Хризантемы для жирафа

   Ночью в нашем городе происходят невообразимые вещи. Взять хотя бы белого жирафа, свободно разгуливающего по пустынным улицам где-то в промежутке с двух до пяти.

   Многие видели его большую ушастую голову с округлыми тенями рожек, мелькавшую в квадратах форточек и прямоугольниках окон, видели и ужасно пугались, принимая жирафа за грабителя или пьяного хулигана (жираф громко чмокал и фыркал, поедая растения на подоконниках).

   Однажды длинношеий бродяга проник и в мою комнату. В ту ночь я долго не могла уснуть и, от нечего делать, пыталась подсчитать угол восхода луны над горизонтом: ее диск, просвечивающий сквозь тюлевую занавеску, не давал мне покоя, вызывая в воспаленном сознании обрывочный курс школьной астрономии.

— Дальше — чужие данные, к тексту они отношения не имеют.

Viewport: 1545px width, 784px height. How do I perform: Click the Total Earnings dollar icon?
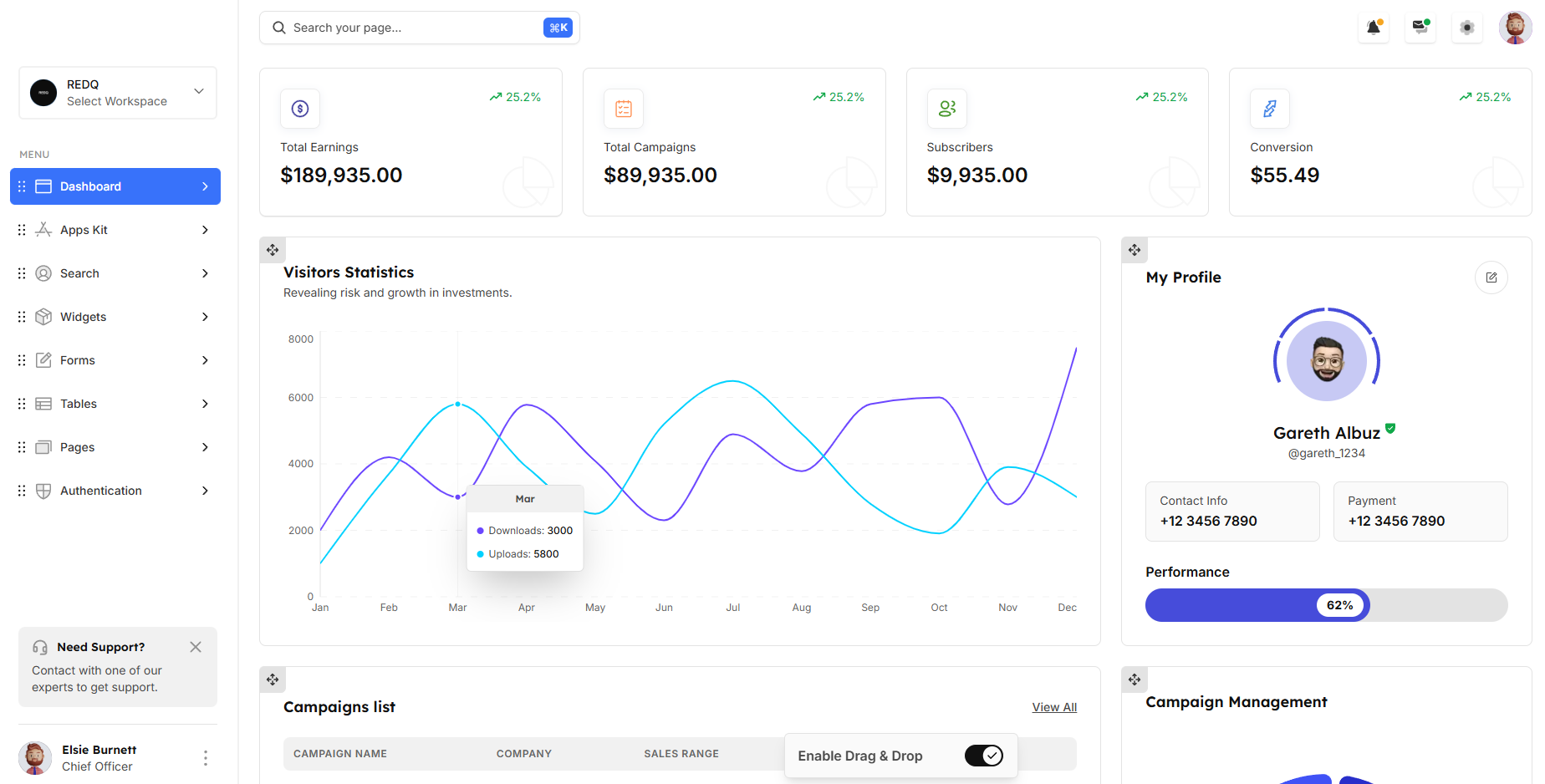[300, 109]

   Вдруг из открытого окна повеяло зоопарком, что-то зачавкало, зашевелило ушами, и вытянутая жирафья морда начала рыться в горшках с фиалками.

   Забыв про луну, я громко возмутилась. Я не сказала бы ни слова, если бы голодное животное полакомилось оставшимися на сковородке оладьями, или схрумкало бы свежую газету с телепрограммой на всю неделю – чего только не съешь, когда в животе гулкая пустота! Но фиалки… Это уже слишком!

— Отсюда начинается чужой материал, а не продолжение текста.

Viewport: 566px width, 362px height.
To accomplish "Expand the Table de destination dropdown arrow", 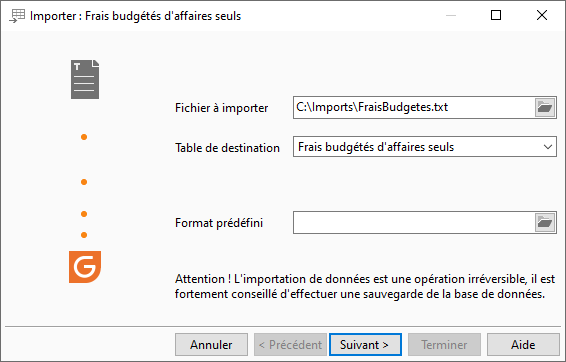I will 548,147.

   Дело в том, что мне категорически не везет с цветами: все саженцы, которые попадают мне в руки, либо гибнут от усиленного полива, либо от засухи, либо от банальной простуды, подхваченной беднягами на сквозняке. Страдают растения и от кота: из чистого любопытства усатый нахал откусывает молодые листочки и бутоны, а иногда просто использует цветы в качестве подушки, оставляя на бархатных лепестках клочья длинной рыжей шерсти.

   И вот, когда мне только-только начинает везти, и на подоконнике красуются в ряд пять глиняных горшков с фиалками, цветущими и вполне здоровыми на вид, является это африканское чудовище и собирается погубить весь выводок!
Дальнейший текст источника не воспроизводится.